Once the line containing "Given: Switch to the Sound tab" is found in the entries below, reproduce it and every line after it, stopping at and including the line containing "This screenshot has height=442, width=1030."; reproduce nothing else, and keep each line exact.

───── Data to process ─────

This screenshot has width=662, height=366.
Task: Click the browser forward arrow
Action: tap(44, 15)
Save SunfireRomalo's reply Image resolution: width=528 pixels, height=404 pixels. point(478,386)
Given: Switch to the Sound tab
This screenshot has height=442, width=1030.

─────
───── Data to process ─────

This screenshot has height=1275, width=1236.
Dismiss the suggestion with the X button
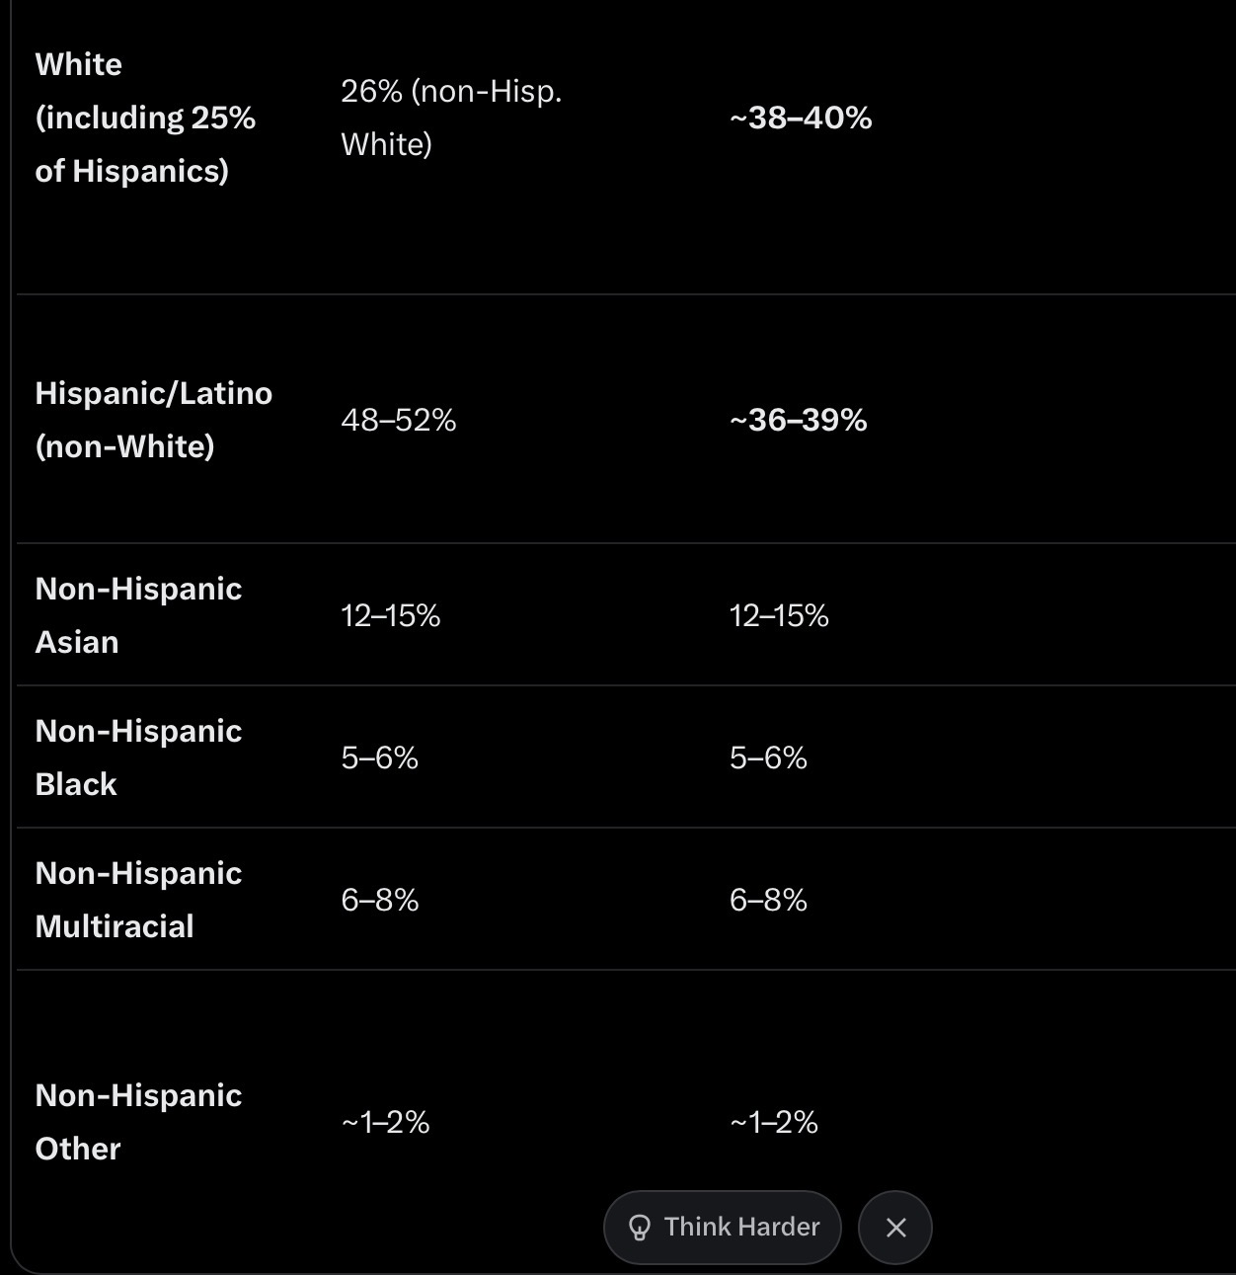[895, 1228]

─────

▸ **Output of the task**
Given: Switch to the Sound tab
This screenshot has height=442, width=1030.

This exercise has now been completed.